Así empezó el proyecto, e imagino que, hasta aquí, todos conocemos de qué va, incluso lo molesto que puede resultar tener que insertar letras al azar. Lo realmente interesante es a dónde se ha sido reconducido el proyecto hoy y del que seguimos participando todos los usuarios cuando rellenamos un formulario sin darnos cuenta.

La re-formulación de dicho proyecto llamado ReCAPTCHA, es una evolución del mismo, que adquirió posteriormente Google y surgió al darse cuenta los propios creadores que cada día en todo el mundo la gente ingresaba unos 200 millones de Captchas.

Eso significa que cada vez que ingresamos un Captcha perdemos unos 10 segundos de nuestras vidas, lo que si multiplicamos por esos 200 millones implica 500 millones de horas diarias invertidas por el conjunto de la humanidad ingresando captchas en la web. Qué drama.

Claramente, la seguridad (en eso imagino que todos estamos de acuerdo), sigue siendo vital, por tanto, el sistema no podía eliminarse. ¿La solución? Transformar esa “pérdida de tiempo” en un beneficio. Es decir, hacer algo que un ordenador no logra hacer que nosotros sí podemos. ¿Qué es? Cada vez que ingresamos un Captcha no solo verificamos que somos humanos, sino que además, con este nuevo proyecto, ayudamos a digitalizar libros.

He aquí el proyecto fascinante en el que sin querer estamos participando todos, e insisto, probablemente sin saberlo. Sistemas como ROC (Reconocimiento Óptico de Carácter) que tampoco son perfectos, muchas veces no reconocen libros antiguos de más de 15 años de antigüedad, por lo amarillento de sus páginas, el desgaste de la tinta…

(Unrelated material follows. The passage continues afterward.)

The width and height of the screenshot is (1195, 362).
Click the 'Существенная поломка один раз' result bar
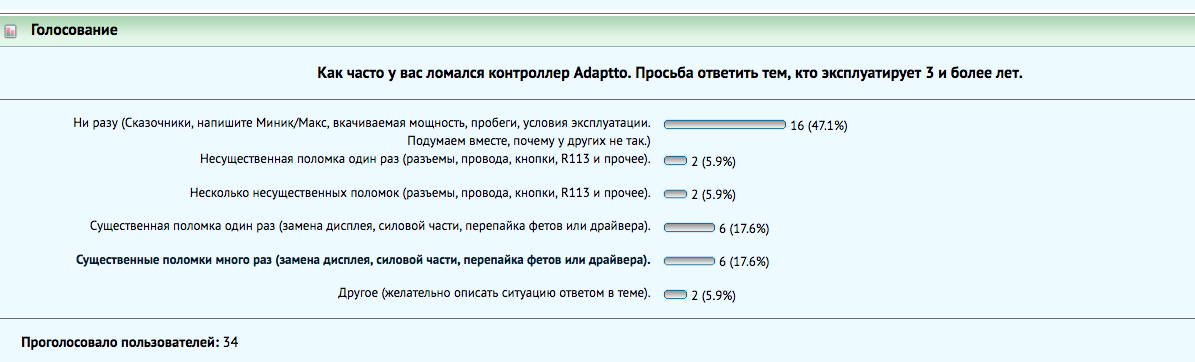[x=690, y=228]
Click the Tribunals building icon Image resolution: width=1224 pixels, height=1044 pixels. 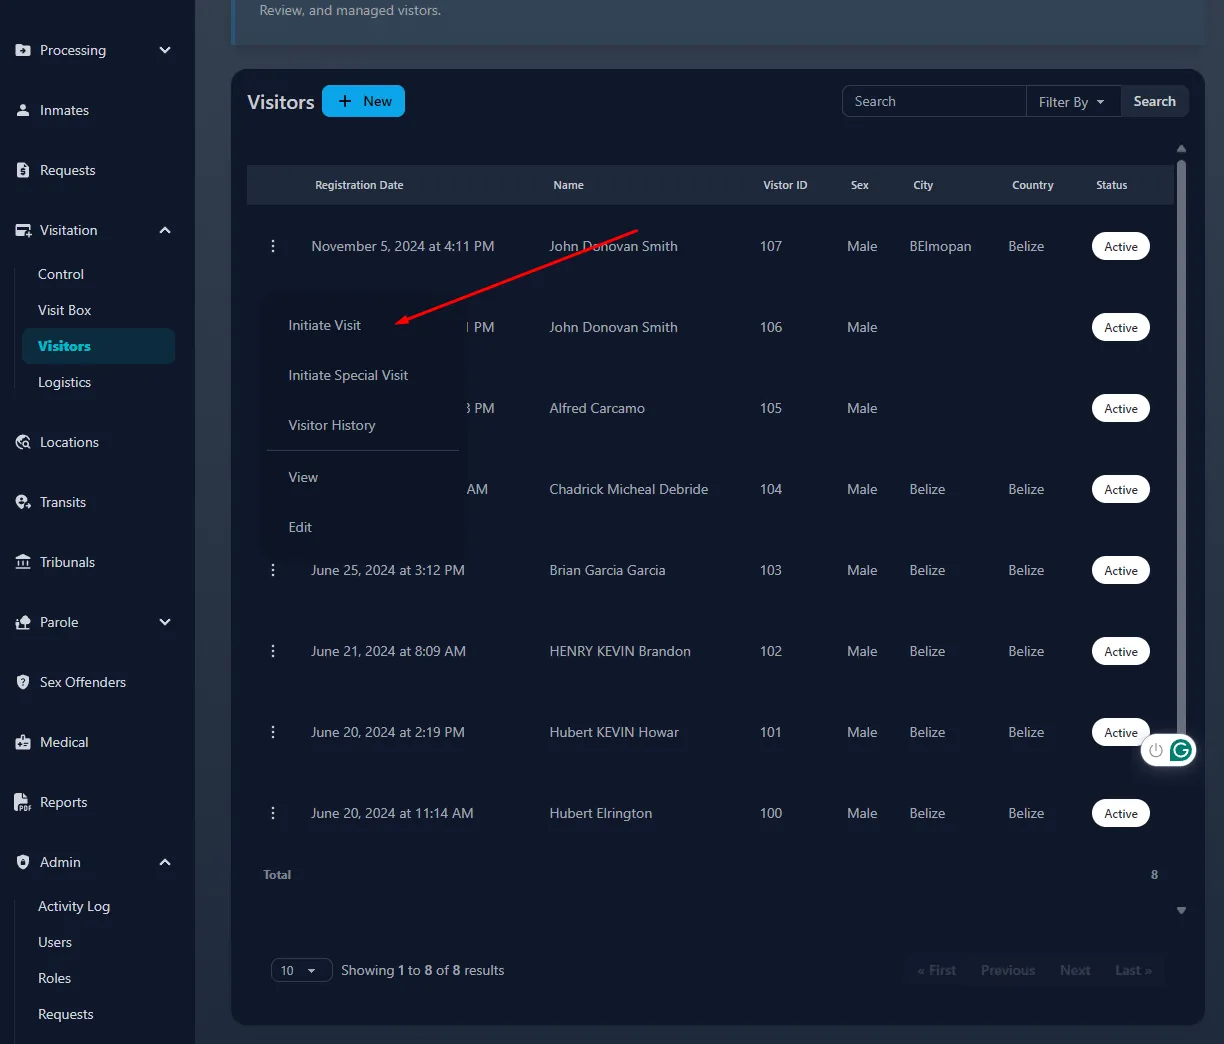pyautogui.click(x=23, y=563)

Date cuenta que cuando entras ahora en una página con verificación te pide que introduzcas dos palabras: la primera es la que el sistema ROC no alcanzó a comprender, y como no la puede puntuar, te presenta otra conocida por el sistema para lograr verificarte como humano, y para la que no alcanzó a reconocer, realiza el proceso con otras 10 personas diferentes en donde se supone que reconocen bien la palabra, y así se logra una nueva palabra digitalizada con precisión.

Es tan grande lo que se ha conseguido que a día de hoy se llegan a digitalizar diariamente unos 100 millones de palabras que es el equivalente a unos dos millones y medio de libros al año. Eso equivale a 750,000,000 de personas que han ayudado a digitalizar al menos una palabra de algún libro a través de ReCAPTCHA; algo más de un 10% de la población.

Solo puedo decir, ¡BRAVO! A iniciativas como esta.